The export control reform initiative is highly technical but forms a part of Obama’s push to create jobs in the absence of cooperation from Congress. Eased controls should allow more outbound trade and thereby expand U.S. employment.
U.S. exporters have long complained of the overly complex and poorly coordinated U.S. export control system, which is overseen by the departments of Commerce, State, Treasury, Energy and Defense.
As part of the reform, the Obama administration is moving items off the restrictive State Department-controlled International Traffic in Arms Regulations (ITAR) list and onto a more lax Commerce Control List (CCL) controlled by the Department of Commerce.
To facilitate that, the administration is rewriting ITAR, and on Monday it released a new draft list of military aircraft and components.

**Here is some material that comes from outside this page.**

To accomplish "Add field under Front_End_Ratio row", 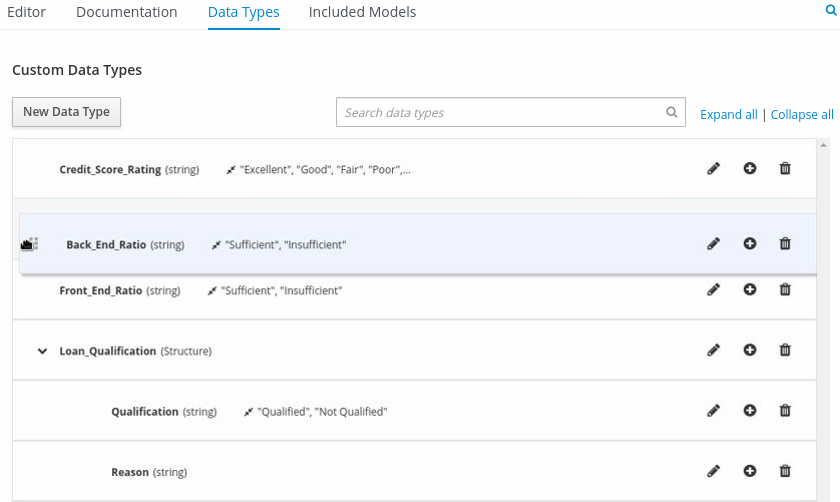I will pyautogui.click(x=749, y=290).
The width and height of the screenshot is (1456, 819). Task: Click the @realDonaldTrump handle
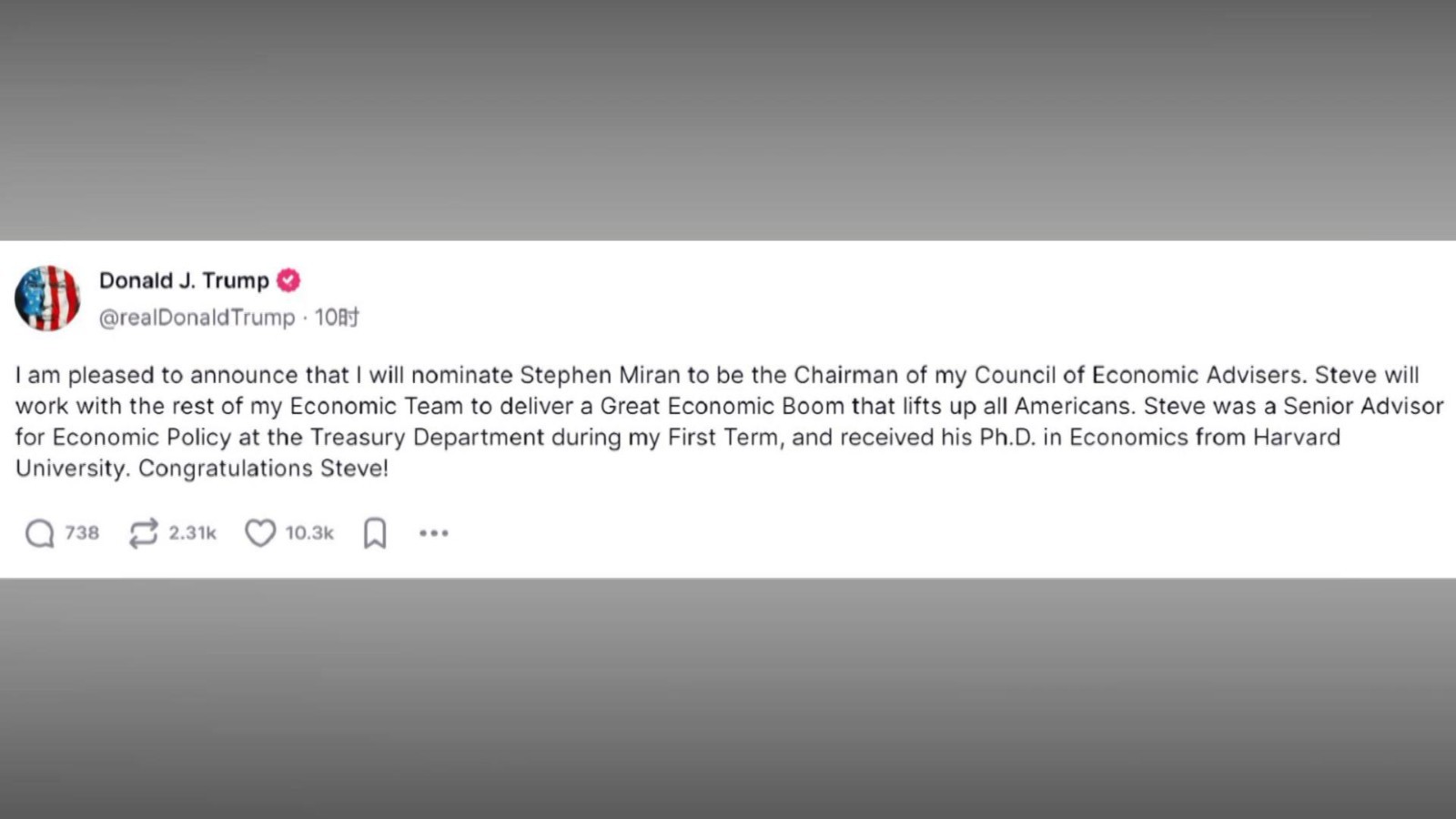click(197, 318)
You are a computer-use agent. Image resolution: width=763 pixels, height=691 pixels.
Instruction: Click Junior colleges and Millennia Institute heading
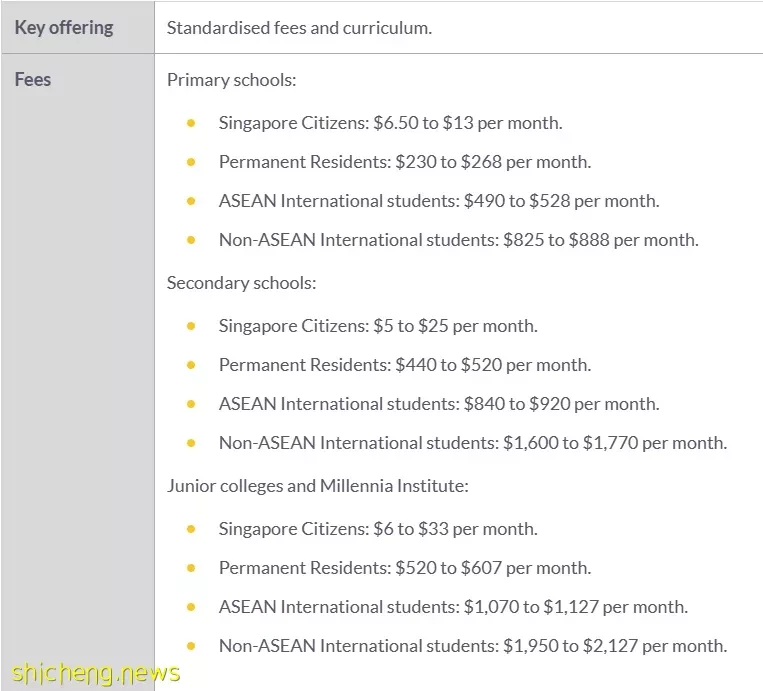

The draft list is the second part of ITAR to be revised since Obama launched the export control reform in 2010. The section on land vehicles has already been re-written. A section on space vehicles is expected soon.
Overall the administration has proposed collapsing the various export control agencies into a single agency with a single list, but doing this would require the cooperation of Congress. A key obstacle to overcome would be deciding which congressional committee — Senate Banking or Senate Foreign Relations — would retain jurisdiction over the new agency.
The revision of the ITAR and CCL is seen as a more doable interim reform. U.S. exporters are also supporting a new bill (H.R. 3288) authored by Rep. Howard Berman (D-Calif.) to allow the administration to move satellite technology off the restrictive ITAR and onto the CCL, with conditions. After China was caught stealing U.S. satellite technology, satellites were put on ITAR by legislation.